YOUR OBJECTIVE: Give again, exactly, every line of the entries below from the one that has "Viewport: 372px width, 337px height." to the last.

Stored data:
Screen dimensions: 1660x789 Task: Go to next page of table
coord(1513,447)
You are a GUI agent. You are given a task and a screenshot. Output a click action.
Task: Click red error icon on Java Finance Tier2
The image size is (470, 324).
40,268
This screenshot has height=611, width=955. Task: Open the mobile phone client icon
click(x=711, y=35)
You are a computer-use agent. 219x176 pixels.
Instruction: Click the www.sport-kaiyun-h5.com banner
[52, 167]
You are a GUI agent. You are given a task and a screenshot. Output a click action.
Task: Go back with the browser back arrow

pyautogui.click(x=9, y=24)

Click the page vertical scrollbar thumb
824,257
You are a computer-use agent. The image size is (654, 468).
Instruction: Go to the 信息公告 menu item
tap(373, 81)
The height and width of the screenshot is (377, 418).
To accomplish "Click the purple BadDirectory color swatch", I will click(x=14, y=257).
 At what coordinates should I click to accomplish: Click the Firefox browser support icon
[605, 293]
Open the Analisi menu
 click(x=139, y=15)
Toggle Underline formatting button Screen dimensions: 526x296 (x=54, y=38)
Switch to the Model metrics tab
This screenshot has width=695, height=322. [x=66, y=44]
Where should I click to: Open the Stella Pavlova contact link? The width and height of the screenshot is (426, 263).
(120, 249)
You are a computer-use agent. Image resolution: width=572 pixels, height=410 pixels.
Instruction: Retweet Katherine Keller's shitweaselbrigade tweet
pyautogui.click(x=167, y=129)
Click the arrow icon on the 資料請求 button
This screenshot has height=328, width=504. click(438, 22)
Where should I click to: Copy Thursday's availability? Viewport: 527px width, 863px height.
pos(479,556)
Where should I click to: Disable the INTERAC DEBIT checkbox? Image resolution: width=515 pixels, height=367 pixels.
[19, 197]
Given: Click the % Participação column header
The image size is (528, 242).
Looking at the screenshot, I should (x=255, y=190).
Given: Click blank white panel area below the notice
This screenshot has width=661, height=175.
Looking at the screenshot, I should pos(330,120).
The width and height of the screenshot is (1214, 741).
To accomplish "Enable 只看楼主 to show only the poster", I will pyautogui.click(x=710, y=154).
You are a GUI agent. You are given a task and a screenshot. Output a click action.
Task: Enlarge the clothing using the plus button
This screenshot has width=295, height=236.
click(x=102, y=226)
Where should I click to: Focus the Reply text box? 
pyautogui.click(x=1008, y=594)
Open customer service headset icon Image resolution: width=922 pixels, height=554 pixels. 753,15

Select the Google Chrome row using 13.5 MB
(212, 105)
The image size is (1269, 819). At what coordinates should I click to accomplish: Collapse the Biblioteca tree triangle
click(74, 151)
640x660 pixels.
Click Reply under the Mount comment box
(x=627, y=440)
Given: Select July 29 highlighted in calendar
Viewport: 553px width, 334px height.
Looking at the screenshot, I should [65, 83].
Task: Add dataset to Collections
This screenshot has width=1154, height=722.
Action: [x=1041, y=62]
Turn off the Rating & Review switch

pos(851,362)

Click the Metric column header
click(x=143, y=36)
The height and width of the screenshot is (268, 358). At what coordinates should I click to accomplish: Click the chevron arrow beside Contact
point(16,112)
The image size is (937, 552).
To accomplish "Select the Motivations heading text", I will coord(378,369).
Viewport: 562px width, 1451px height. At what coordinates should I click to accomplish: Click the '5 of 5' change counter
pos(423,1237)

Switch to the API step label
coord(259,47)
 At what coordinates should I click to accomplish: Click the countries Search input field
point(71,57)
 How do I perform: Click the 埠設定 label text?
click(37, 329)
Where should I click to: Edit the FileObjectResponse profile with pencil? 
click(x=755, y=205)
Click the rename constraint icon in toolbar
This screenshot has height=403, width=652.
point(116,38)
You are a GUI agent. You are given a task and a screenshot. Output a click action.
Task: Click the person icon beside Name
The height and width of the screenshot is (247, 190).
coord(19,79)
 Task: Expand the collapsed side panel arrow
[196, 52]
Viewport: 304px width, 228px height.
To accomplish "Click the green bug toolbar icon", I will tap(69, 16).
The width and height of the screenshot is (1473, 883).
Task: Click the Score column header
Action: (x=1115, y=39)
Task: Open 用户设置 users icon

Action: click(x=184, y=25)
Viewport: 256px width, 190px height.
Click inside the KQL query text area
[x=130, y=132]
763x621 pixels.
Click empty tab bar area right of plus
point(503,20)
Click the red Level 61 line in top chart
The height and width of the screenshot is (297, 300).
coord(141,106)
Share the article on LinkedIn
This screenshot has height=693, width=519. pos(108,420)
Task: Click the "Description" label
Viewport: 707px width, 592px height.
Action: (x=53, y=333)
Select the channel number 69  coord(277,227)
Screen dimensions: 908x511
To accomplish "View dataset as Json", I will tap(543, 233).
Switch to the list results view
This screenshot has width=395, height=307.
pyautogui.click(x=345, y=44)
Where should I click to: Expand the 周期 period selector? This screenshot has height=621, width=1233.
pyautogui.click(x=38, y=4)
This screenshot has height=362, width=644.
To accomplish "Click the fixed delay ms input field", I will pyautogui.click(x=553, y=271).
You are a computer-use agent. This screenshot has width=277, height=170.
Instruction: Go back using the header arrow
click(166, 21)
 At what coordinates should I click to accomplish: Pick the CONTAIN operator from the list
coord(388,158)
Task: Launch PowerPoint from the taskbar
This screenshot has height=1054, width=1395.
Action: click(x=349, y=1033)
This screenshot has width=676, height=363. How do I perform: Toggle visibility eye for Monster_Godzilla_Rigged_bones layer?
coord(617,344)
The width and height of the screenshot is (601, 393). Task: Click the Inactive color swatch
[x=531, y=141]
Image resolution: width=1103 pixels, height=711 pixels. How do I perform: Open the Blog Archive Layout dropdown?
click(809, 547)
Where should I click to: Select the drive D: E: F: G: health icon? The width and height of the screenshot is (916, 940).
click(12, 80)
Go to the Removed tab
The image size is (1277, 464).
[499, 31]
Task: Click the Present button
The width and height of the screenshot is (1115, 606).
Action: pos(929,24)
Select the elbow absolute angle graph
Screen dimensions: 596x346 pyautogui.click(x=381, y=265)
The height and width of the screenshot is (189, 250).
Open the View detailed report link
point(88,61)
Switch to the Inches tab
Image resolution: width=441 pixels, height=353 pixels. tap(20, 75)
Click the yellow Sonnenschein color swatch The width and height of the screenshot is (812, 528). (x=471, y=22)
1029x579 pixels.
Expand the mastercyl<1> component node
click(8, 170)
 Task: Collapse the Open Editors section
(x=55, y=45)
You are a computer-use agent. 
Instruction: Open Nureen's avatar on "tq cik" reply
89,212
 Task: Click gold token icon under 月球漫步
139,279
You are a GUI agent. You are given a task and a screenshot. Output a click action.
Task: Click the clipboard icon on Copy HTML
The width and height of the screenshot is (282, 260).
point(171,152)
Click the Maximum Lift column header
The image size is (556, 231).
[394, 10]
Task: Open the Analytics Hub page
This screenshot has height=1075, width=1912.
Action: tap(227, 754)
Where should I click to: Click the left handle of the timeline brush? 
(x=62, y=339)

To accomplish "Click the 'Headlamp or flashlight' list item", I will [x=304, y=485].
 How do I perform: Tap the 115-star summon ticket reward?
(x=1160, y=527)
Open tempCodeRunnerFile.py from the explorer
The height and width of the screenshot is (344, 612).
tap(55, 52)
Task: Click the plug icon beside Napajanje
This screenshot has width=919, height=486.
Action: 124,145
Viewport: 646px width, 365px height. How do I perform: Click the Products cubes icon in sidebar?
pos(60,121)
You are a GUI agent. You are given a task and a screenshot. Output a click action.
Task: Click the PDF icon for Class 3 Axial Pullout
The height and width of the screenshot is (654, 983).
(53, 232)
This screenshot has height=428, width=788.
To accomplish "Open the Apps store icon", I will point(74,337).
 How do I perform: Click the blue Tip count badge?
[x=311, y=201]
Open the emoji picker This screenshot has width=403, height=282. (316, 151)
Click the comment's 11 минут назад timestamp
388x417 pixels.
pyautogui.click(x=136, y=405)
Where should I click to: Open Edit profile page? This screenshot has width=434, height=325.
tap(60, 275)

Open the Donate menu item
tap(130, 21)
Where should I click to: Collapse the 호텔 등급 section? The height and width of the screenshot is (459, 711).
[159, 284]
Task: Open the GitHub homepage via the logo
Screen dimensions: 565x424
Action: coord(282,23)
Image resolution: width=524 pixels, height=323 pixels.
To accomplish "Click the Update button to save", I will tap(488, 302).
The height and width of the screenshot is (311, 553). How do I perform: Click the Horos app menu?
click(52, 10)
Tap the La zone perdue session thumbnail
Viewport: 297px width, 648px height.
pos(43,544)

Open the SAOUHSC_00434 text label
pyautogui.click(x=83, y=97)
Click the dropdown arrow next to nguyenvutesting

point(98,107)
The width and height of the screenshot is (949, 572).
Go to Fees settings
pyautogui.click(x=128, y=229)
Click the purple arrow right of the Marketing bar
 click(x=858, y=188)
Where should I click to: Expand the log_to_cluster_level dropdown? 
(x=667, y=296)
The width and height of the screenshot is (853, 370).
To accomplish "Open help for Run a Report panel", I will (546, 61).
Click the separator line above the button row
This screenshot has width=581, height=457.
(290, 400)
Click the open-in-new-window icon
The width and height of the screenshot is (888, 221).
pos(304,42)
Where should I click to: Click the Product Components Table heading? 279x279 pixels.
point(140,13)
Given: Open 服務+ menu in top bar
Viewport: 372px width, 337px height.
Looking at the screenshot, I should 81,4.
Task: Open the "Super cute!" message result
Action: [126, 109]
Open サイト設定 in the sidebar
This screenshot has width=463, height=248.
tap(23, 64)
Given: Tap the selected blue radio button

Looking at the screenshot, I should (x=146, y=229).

OUTPUT BELOW:
Viewport: 372px width, 337px height.
Looking at the screenshot, I should 81,4.
Task: Open the "Super cute!" message result
Action: [126, 109]
Open サイト設定 in the sidebar
This screenshot has width=463, height=248.
tap(23, 64)
Given: Tap the selected blue radio button

Looking at the screenshot, I should (x=146, y=229).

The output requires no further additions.